Task statement
Please reproduce the items below verbatim, keeping every line as it is.

****************

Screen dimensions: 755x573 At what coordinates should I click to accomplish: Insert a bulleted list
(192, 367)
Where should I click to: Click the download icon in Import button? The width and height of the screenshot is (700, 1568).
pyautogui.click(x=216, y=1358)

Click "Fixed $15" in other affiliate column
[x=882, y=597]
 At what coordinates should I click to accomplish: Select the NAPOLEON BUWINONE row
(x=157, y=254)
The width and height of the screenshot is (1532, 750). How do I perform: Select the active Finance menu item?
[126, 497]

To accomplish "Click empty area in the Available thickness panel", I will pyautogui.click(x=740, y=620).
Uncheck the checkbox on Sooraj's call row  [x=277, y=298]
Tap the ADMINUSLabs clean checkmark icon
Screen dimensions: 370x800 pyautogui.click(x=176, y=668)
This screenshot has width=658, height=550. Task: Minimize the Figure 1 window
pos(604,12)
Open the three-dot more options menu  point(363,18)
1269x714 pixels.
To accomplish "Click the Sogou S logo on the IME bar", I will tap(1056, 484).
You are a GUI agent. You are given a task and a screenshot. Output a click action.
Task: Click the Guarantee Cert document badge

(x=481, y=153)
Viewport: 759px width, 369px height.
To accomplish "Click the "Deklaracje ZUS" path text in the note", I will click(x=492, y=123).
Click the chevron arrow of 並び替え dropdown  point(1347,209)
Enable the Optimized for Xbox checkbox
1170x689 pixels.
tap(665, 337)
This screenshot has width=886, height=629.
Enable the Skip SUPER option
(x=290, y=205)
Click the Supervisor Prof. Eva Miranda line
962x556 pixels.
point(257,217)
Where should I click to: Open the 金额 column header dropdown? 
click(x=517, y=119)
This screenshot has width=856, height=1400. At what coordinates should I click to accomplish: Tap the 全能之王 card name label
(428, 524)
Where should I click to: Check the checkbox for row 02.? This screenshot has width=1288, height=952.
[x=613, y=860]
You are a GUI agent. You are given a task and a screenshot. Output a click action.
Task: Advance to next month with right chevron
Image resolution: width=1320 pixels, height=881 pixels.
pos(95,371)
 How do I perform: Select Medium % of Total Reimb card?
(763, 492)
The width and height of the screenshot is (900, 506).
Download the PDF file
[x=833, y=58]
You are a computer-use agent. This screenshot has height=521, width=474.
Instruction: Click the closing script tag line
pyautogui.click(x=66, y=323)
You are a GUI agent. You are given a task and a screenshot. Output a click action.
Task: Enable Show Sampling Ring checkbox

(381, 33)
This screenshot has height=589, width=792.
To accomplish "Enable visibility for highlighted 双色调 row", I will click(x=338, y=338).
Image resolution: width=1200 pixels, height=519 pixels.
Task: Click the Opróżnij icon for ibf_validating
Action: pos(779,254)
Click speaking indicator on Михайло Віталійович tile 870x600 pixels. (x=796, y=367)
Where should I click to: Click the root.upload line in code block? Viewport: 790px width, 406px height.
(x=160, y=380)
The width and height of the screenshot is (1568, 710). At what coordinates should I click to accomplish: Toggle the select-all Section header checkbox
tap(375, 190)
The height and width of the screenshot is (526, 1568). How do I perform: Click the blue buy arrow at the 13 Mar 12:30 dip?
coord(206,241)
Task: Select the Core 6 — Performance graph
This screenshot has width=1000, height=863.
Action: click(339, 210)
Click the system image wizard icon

****************

Answer for this exercise
Screen dimensions: 755x573 At what coordinates should I click to accomplish: Insert a bulleted list
(192, 367)
Where should I click to: Click the download icon in Import button? The width and height of the screenshot is (700, 1568).
pyautogui.click(x=216, y=1358)

Click "Fixed $15" in other affiliate column
[x=882, y=597]
 At what coordinates should I click to accomplish: Select the NAPOLEON BUWINONE row
(x=157, y=254)
The width and height of the screenshot is (1532, 750). How do I perform: Select the active Finance menu item?
[126, 497]

To accomplish "Click empty area in the Available thickness panel", I will pyautogui.click(x=740, y=620).
Uncheck the checkbox on Sooraj's call row  [x=277, y=298]
Tap the ADMINUSLabs clean checkmark icon
Screen dimensions: 370x800 pyautogui.click(x=176, y=668)
This screenshot has width=658, height=550. Task: Minimize the Figure 1 window
pos(604,12)
Open the three-dot more options menu  point(363,18)
1269x714 pixels.
To accomplish "Click the Sogou S logo on the IME bar", I will tap(1056, 484).
You are a GUI agent. You are given a task and a screenshot. Output a click action.
Task: Click the Guarantee Cert document badge

(x=481, y=153)
Viewport: 759px width, 369px height.
To accomplish "Click the "Deklaracje ZUS" path text in the note", I will click(x=492, y=123).
Click the chevron arrow of 並び替え dropdown  point(1347,209)
Enable the Optimized for Xbox checkbox
1170x689 pixels.
tap(665, 337)
This screenshot has width=886, height=629.
Enable the Skip SUPER option
(x=290, y=205)
Click the Supervisor Prof. Eva Miranda line
962x556 pixels.
point(257,217)
Where should I click to: Open the 金额 column header dropdown? 
click(x=517, y=119)
This screenshot has width=856, height=1400. At what coordinates should I click to accomplish: Tap the 全能之王 card name label
(428, 524)
Where should I click to: Check the checkbox for row 02.? This screenshot has width=1288, height=952.
[x=613, y=860]
You are a GUI agent. You are given a task and a screenshot. Output a click action.
Task: Advance to next month with right chevron
Image resolution: width=1320 pixels, height=881 pixels.
pos(95,371)
 How do I perform: Select Medium % of Total Reimb card?
(763, 492)
The width and height of the screenshot is (900, 506).
Download the PDF file
[x=833, y=58]
You are a computer-use agent. This screenshot has height=521, width=474.
Instruction: Click the closing script tag line
pyautogui.click(x=66, y=323)
You are a GUI agent. You are given a task and a screenshot. Output a click action.
Task: Enable Show Sampling Ring checkbox

(381, 33)
This screenshot has height=589, width=792.
To accomplish "Enable visibility for highlighted 双色调 row", I will click(x=338, y=338).
Image resolution: width=1200 pixels, height=519 pixels.
Task: Click the Opróżnij icon for ibf_validating
Action: pos(779,254)
Click speaking indicator on Михайло Віталійович tile 870x600 pixels. (x=796, y=367)
Where should I click to: Click the root.upload line in code block? Viewport: 790px width, 406px height.
(x=160, y=380)
The width and height of the screenshot is (1568, 710). At what coordinates should I click to accomplish: Toggle the select-all Section header checkbox
tap(375, 190)
The height and width of the screenshot is (526, 1568). How do I perform: Click the blue buy arrow at the 13 Mar 12:30 dip?
coord(206,241)
Task: Select the Core 6 — Performance graph
This screenshot has width=1000, height=863.
Action: click(339, 210)
Click the system image wizard icon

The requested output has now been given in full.